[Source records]
================
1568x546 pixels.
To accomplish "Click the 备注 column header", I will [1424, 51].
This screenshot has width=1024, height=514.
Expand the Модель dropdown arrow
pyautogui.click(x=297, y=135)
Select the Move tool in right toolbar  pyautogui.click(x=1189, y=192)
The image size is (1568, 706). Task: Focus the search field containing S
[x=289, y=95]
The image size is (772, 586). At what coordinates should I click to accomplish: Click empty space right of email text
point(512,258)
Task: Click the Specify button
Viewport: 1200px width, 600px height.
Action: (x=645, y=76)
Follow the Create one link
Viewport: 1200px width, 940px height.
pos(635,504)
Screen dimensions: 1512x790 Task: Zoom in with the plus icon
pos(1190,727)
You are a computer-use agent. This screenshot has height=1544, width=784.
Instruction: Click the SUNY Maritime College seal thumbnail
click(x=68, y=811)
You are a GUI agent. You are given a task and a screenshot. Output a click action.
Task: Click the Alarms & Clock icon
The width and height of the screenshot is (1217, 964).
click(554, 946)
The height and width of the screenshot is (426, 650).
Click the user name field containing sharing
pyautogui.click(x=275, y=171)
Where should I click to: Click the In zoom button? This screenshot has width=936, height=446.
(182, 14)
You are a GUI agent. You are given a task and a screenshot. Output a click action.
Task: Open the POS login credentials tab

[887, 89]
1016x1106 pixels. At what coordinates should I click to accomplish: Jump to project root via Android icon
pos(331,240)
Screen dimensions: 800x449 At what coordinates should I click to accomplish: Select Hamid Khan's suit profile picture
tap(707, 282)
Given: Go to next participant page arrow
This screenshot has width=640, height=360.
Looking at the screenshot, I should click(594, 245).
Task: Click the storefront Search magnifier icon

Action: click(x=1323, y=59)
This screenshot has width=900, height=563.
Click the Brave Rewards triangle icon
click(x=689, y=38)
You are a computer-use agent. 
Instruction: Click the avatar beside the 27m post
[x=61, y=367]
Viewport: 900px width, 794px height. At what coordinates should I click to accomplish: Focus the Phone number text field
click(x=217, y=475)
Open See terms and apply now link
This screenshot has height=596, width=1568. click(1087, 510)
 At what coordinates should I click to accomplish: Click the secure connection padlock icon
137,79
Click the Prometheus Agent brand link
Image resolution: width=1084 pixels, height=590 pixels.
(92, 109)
================
■ Problem to work on ■
Only the lines from the one with "Given: Go to next participant page arrow" through the end of the records above are to be copied, exactly as written.

■ Task response ■
Given: Go to next participant page arrow
This screenshot has width=640, height=360.
Looking at the screenshot, I should click(594, 245).
Task: Click the storefront Search magnifier icon

Action: click(x=1323, y=59)
This screenshot has width=900, height=563.
Click the Brave Rewards triangle icon
click(x=689, y=38)
You are a computer-use agent. 
Instruction: Click the avatar beside the 27m post
[x=61, y=367]
Viewport: 900px width, 794px height. At what coordinates should I click to accomplish: Focus the Phone number text field
click(x=217, y=475)
Open See terms and apply now link
This screenshot has height=596, width=1568. click(1087, 510)
 At what coordinates should I click to accomplish: Click the secure connection padlock icon
137,79
Click the Prometheus Agent brand link
Image resolution: width=1084 pixels, height=590 pixels.
(92, 109)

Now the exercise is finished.